XCVIII. Michael. February 4, 2022
>driving Lyft
>I am called to the VA to pick up Michael
>he calls me again before I get there
>says to come right up front and he will be standing there
>so I pull up to the VA and there is a guy standing there
>I say “Hey, are you Michael?”
>guy says “Yeah, I’m Michael, are you the Uber?”
>I am indeed the Uber
>off we go
>guy says “I’m glad you got here. I was about to walk down the hill and wait for the bus. This is for you.”
>he hands me a clear plastic bag with money in it.
>the plastic bag has “$12.50” written on it
>I say thanks, because that’s a hell of a tip
>guy says “I need you to take me to Dunwoody Street”
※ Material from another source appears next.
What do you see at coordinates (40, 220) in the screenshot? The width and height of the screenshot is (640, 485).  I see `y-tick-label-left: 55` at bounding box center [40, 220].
>”Wow,” I say, “The GPS is WAY off. It’s got me going up Thomasville Road”
>my phone rings
>on the other end is a guy claiming to be Michael
>he says I drove right past him and left him standing at the VA
>I say this is difficult to believe
>since Michael is in my backseat
>the caller insists he is the correct Michael
>so I apologize and head back
>I say “Man, what are the odds? Two guys named Michael waiting for Lyfts at the same time?”
>Guy says “then can I have my money back, boss?”
>the bag is returned
>when we get back to the VA, my correct Michael is standing there
>My passenger gets out and says “Hey Michael, I’m Michael! I’m sorry about that!”
>The new Michael shakes his hand and says it’s okay
>we drive away
>as soon as we leave the parking lot, new-Michael says “That man name ain’t no Michael!
>”I know that old crackhead from down in the Villages, out here saying he Michael
>”stealing people’s Ubers,
>”needs his ass beat is what he needs”
>I tell Michael the story of previous Michael’s time in my car
>he tells me of previous Michael’s time in the Villages
>and soon we are both laughing
>when I drop him off, I promise Michael I will tell this story to everyone
>and get his name right
LMFAOOOOOO “he need his ass beat” I haven’t used this in so long, it’s almost nostalgic.